Ce fut le 15 avril que Frédéric-Guillaume répondit à la lettre de Léopold. A en croire le roi de Prusse, il n’y avait guère d’autre moyen de maintenir l’équilibre en Europe que de faire la paix sur le pied du statu quo; cependant, ajoutait-il, il y avait un moyen encore préférable : ne pourrait-on trouver tels arrangemens, telles compensations qui satisfissent tous les états intéressés et servissent de base à une alliance durable? C’était là une première allusion à la cession de la Galicie. Hertzberg, d’ailleurs, jugeait inutile de dissimuler davantage et exposait enfin ce fameux plan d’échange de l’exécution duquel il faisait dépendre, depuis si longtemps, et sa gloire à venir et la puissance future de la Prusse. Léopold fit à cette lettre une réponse conciliante, mais évasive. Frédéric répondit à son tour, mais cette fois d’un ton beaucoup plus pressant. Il demandait la cessation immédiate des hostilités contre la Turquie et joignait à sa dépêche un mémorandum où étaient exposés les points principaux du traité à intervenir : la Turquie céderait les frontières du traité de Passarowitz à l’Autriche; celle-ci rendrait la Galicie à la Pologne, qui, à son tour, céderait à la Prusse Thorn, Dantzig et les trois woïvodies de Posen, Gnesen et Kalisch.

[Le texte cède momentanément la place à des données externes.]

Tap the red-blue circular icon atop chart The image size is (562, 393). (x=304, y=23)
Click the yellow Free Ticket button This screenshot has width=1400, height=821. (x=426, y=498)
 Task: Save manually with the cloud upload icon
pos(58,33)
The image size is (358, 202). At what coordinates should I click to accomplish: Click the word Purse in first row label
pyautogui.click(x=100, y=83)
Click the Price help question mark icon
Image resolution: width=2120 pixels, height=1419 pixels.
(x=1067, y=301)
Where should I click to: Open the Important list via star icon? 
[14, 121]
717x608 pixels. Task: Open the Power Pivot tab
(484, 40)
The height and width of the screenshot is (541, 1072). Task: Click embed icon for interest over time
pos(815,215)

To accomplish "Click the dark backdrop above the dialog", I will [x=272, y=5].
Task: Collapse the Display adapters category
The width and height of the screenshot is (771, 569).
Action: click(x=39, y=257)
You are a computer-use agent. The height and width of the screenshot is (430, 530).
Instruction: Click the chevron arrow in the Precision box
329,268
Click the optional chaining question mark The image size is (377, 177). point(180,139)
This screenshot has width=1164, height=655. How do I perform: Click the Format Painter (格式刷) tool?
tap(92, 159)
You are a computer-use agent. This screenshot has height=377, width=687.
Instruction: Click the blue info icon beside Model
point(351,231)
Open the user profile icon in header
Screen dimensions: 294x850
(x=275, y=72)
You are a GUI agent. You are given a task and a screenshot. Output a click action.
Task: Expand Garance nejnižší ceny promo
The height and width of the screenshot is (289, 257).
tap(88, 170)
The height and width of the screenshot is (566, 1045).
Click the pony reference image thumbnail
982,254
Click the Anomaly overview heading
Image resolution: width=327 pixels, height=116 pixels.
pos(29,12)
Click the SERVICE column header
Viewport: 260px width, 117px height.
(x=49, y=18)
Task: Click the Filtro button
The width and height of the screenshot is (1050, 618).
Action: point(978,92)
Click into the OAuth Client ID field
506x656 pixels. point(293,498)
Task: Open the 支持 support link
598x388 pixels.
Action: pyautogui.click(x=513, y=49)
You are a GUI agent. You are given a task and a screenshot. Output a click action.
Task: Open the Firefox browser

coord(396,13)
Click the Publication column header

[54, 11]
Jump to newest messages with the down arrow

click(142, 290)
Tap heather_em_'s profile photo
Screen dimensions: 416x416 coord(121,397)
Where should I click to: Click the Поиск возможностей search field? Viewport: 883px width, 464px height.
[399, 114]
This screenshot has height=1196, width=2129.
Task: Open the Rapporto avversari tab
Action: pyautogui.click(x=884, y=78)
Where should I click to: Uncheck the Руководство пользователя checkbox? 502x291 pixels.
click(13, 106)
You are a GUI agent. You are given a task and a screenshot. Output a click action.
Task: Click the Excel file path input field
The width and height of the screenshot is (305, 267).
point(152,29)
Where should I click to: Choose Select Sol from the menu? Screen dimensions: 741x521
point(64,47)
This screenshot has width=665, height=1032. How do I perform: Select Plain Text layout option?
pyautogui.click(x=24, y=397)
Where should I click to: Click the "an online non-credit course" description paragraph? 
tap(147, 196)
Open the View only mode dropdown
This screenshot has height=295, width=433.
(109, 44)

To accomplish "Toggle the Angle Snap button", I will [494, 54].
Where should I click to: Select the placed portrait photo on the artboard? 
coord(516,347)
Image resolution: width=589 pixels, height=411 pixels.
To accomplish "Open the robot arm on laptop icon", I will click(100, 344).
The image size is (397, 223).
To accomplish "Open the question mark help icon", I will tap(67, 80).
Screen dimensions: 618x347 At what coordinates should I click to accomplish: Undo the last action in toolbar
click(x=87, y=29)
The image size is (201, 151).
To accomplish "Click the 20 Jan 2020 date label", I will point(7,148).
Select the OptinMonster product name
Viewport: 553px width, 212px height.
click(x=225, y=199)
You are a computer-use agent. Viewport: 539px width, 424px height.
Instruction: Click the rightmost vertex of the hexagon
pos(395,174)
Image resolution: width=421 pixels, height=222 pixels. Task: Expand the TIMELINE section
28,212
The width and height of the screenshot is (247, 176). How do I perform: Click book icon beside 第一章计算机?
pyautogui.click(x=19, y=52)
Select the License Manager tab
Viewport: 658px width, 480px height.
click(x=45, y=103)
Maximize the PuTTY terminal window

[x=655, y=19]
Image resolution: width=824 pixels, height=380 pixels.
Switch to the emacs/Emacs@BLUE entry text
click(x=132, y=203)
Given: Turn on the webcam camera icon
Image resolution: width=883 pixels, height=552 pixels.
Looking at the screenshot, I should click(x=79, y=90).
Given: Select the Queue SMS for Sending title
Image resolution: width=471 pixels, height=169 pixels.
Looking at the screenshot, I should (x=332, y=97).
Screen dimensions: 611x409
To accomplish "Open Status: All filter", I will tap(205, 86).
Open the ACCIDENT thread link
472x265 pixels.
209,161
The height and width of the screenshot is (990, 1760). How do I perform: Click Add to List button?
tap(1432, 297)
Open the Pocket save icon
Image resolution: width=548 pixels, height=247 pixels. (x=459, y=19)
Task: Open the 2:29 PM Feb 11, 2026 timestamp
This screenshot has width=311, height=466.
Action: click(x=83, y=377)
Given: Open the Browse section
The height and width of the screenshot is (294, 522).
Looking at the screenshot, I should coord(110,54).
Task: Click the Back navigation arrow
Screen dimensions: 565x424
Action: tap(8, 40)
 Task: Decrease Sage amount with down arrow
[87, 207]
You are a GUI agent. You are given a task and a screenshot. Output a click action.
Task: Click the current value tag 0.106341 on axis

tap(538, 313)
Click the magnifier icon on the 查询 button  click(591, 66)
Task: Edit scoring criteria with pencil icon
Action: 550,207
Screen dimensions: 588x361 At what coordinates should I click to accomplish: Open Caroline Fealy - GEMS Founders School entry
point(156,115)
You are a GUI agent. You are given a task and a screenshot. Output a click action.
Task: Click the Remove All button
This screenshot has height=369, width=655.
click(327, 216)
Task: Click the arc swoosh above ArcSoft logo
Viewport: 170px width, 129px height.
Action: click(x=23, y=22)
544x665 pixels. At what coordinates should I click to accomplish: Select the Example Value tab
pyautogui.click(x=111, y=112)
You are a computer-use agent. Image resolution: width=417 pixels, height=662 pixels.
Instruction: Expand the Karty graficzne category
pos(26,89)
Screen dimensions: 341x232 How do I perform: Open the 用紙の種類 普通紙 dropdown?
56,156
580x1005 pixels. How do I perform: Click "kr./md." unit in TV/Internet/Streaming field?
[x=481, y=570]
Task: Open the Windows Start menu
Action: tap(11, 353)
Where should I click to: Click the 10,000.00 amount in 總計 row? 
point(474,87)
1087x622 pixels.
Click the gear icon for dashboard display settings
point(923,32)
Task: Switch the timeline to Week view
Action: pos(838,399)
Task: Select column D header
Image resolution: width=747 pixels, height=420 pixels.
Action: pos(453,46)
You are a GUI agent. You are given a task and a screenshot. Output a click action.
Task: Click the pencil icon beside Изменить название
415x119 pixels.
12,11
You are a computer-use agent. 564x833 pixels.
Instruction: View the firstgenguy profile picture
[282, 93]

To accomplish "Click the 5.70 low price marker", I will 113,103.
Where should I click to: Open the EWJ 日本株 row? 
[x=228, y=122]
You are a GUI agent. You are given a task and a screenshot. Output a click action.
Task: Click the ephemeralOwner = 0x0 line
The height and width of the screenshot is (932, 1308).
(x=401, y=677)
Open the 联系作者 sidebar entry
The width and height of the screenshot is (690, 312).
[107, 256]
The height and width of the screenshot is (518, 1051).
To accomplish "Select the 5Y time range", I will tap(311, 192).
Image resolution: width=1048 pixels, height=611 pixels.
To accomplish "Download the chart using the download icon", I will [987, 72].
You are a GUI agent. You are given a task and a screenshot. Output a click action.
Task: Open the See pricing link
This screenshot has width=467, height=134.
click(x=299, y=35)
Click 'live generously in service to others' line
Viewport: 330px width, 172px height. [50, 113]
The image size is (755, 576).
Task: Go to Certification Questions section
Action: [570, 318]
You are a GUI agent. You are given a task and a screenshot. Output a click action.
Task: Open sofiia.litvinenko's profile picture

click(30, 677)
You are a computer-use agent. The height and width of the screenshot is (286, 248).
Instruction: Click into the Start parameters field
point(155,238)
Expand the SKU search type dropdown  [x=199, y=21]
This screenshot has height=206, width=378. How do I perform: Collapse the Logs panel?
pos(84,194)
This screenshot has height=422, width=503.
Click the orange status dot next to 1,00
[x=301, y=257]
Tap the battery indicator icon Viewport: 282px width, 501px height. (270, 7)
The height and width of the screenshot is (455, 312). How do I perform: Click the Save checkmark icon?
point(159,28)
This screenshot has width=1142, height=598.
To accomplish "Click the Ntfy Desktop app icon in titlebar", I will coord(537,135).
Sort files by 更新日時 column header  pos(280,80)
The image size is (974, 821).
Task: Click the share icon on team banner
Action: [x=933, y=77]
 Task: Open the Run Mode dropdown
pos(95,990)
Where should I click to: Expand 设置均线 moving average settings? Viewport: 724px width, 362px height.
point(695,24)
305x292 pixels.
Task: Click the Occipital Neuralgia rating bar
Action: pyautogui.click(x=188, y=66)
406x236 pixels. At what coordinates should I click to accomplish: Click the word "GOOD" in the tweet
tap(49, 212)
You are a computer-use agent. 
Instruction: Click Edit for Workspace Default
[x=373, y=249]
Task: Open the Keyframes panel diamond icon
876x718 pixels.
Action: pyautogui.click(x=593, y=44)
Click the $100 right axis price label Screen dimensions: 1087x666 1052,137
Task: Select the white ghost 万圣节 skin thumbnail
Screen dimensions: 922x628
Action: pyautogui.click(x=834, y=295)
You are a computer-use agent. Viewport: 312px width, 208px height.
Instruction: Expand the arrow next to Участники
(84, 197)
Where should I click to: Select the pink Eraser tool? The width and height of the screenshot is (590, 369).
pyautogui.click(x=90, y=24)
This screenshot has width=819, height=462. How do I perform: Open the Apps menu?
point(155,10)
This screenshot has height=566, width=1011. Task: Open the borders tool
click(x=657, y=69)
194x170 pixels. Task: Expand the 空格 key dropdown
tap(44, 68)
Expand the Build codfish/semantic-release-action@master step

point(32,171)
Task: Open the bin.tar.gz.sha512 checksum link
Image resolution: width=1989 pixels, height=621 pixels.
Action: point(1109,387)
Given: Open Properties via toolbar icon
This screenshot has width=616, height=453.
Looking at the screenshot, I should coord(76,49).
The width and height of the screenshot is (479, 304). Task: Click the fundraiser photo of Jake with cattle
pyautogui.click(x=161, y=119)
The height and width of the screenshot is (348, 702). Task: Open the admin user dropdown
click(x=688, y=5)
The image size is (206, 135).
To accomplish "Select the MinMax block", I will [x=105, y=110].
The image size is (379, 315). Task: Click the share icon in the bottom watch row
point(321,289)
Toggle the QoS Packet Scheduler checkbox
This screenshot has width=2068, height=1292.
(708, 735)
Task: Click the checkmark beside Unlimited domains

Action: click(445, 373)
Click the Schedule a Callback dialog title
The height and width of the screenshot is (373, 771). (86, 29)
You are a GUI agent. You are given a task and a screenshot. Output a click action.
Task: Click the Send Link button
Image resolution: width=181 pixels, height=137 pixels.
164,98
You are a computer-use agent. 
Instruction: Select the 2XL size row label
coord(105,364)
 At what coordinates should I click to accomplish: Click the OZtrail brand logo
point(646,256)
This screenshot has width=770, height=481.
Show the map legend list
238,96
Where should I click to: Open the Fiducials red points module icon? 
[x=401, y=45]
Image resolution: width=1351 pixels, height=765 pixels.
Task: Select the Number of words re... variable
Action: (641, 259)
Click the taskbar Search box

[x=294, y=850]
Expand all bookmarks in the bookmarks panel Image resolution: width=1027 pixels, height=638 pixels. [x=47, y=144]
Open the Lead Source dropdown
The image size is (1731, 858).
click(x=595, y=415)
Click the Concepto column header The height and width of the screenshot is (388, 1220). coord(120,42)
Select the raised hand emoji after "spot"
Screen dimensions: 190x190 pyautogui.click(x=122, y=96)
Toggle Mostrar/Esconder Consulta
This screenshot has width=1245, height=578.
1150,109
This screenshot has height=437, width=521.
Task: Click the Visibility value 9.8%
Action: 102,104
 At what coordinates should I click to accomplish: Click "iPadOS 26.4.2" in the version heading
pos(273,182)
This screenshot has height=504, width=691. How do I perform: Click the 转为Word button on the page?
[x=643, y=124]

Ces conditions causèrent à Vienne une irritation facile à concevoir. Ou répondit cependant, mais cette fois encore sans prendre d’engagement. C’était aux Turcs vaincus, disait M. de Kaunitz, non aux Autrichiens vainqueurs, à cesser les hostilités; si l’on ne s’opposait pas, en principe, à ce que la Prusse s’agrandît, bien qu’elle n’eût pas eu à supporter le fardeau de la guerre, il fallait du moins que l’équilibre ne fût point rompu par cet agrandissement, et la perte de la Galicie n’était pas suffisamment compensée par l’acquisition des frontières du traité de Passarowitz. Cette réponse n’avait d’autre but que de retarder, du côté de la Prusse, l’ouverture des hostilités.